Large software programs are also written in other languages, like C. What does Perl add? Perl is so widely used because it's ideal for linking things together. Theoretically, you can write large software in Perl, but most that software already exists.

The scalable of Perl, and the flexibility in it's programming code means that Perl programs can run at a dozen of platforms. The programming code can be rewritten in various styles each performing the same task.

The fun of Perl
Why do I like Perl that much? Well, here are some styles you can write your code in. Most of the styles in Perl are based on English grammar, not based on previous C like languages. A friend of mine, mentioned about Perl as 'Programming fun for the whole family'. Especially the control structures in Perl are worth looking at the remaining part of this document.
Here is a hudge table containing a summary of Perl styles, for those who already have some programming experience.
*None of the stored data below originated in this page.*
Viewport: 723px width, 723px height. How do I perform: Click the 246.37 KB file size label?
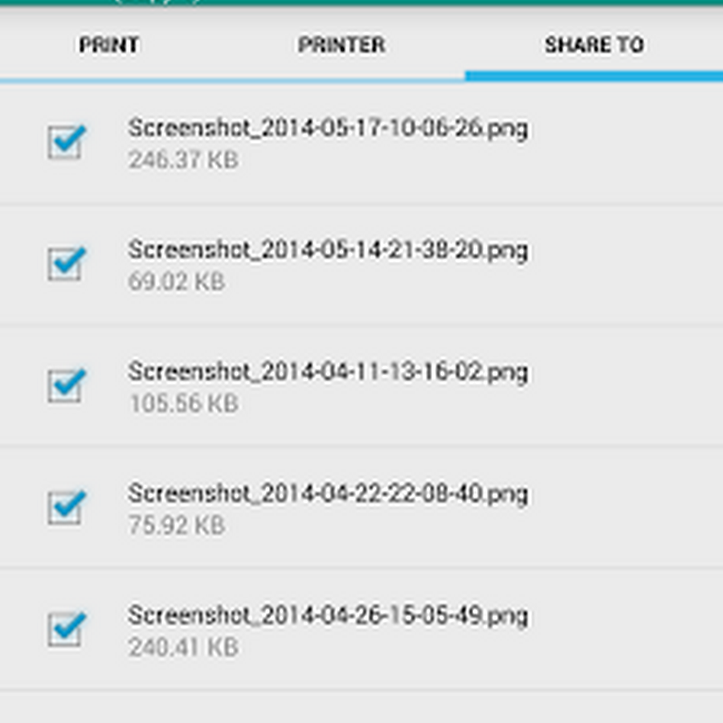[x=183, y=160]
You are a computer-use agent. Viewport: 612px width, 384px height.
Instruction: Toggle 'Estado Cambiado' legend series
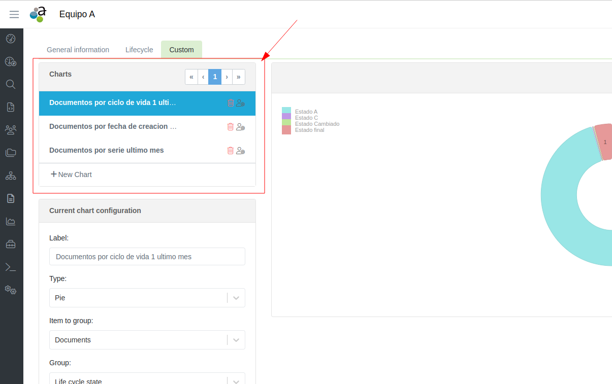click(316, 124)
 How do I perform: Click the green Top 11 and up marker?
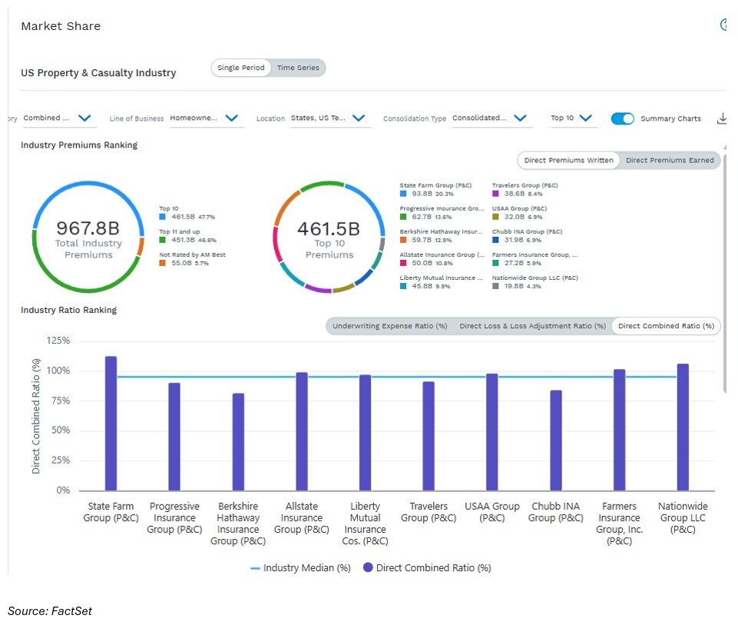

Perl Statements Description



Scalar Variables  
$Variable1 = 2;
$Variable2 = 3.5;
$Variable3 = "Hello";
$TenStars = "*" x 10;
$Var1 = $Var2 = $Var3 = 0;

my $YourInput = <STDIN>;
print $YourInput;
chomp $YourInput; # Remove line breaks;
Assign a value to a 'scalar' variable
$String1 = "The value $Variable1 is assigned";
$String2 = 'literal string, no $ vars';
$String3 = qq[Var String];
$String4 = qq~Var String~;
$String5 = q[Literal String];
$String6 = q^Literal String 2^;
Different String quotes. Double quotes, or qq operators can include variables, that will be replaced by their values. Using a q or qq operator means you can choose your own string quotes!
{
  my $NewVar = 'value'; # Only in this block
  {
    # Here I also know $NewVar
    my $NewVar = $NewVar; # New copy
    local $_; # Makes $_ local here
  }
}

# Here I don't know $NewVar
# and $_ has his previous value again.
Declare variables in BLOCKs with my. You can start a BLOCK at any location in your program. A variable with the same name can be declared within a sub BLOCK, and the value of that variable in a higher BLOCK can be assigned to it. You can actualy make a copy with the same name of that variable.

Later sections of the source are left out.